• [What the task asks]
Please repeat all the entries. Nothing may differ.

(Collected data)
Segment Open
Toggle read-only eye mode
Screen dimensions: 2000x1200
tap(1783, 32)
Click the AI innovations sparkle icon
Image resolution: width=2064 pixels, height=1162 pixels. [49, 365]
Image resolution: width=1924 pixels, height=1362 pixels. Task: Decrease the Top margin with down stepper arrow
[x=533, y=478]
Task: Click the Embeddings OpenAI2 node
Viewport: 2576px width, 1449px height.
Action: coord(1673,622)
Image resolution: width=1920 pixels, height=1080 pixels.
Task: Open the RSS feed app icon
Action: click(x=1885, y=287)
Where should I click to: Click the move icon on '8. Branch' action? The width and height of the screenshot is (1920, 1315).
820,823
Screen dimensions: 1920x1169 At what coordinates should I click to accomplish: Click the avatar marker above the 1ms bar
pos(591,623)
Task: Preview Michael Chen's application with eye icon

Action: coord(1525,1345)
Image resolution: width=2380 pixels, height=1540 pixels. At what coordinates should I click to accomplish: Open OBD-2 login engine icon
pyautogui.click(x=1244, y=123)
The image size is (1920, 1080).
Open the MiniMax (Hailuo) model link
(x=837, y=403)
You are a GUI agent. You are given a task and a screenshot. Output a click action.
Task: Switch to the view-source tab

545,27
Segment Closed
• [The completed task]
Toggle read-only eye mode
Screen dimensions: 2000x1200
tap(1783, 32)
Click the AI innovations sparkle icon
Image resolution: width=2064 pixels, height=1162 pixels. [49, 365]
Image resolution: width=1924 pixels, height=1362 pixels. Task: Decrease the Top margin with down stepper arrow
[x=533, y=478]
Task: Click the Embeddings OpenAI2 node
Viewport: 2576px width, 1449px height.
Action: coord(1673,622)
Image resolution: width=1920 pixels, height=1080 pixels.
Task: Open the RSS feed app icon
Action: click(x=1885, y=287)
Where should I click to: Click the move icon on '8. Branch' action? The width and height of the screenshot is (1920, 1315).
820,823
Screen dimensions: 1920x1169 At what coordinates should I click to accomplish: Click the avatar marker above the 1ms bar
pos(591,623)
Task: Preview Michael Chen's application with eye icon

Action: coord(1525,1345)
Image resolution: width=2380 pixels, height=1540 pixels. At what coordinates should I click to accomplish: Open OBD-2 login engine icon
pyautogui.click(x=1244, y=123)
The image size is (1920, 1080).
Open the MiniMax (Hailuo) model link
(x=837, y=403)
You are a GUI agent. You are given a task and a screenshot. Output a click action.
Task: Switch to the view-source tab

545,27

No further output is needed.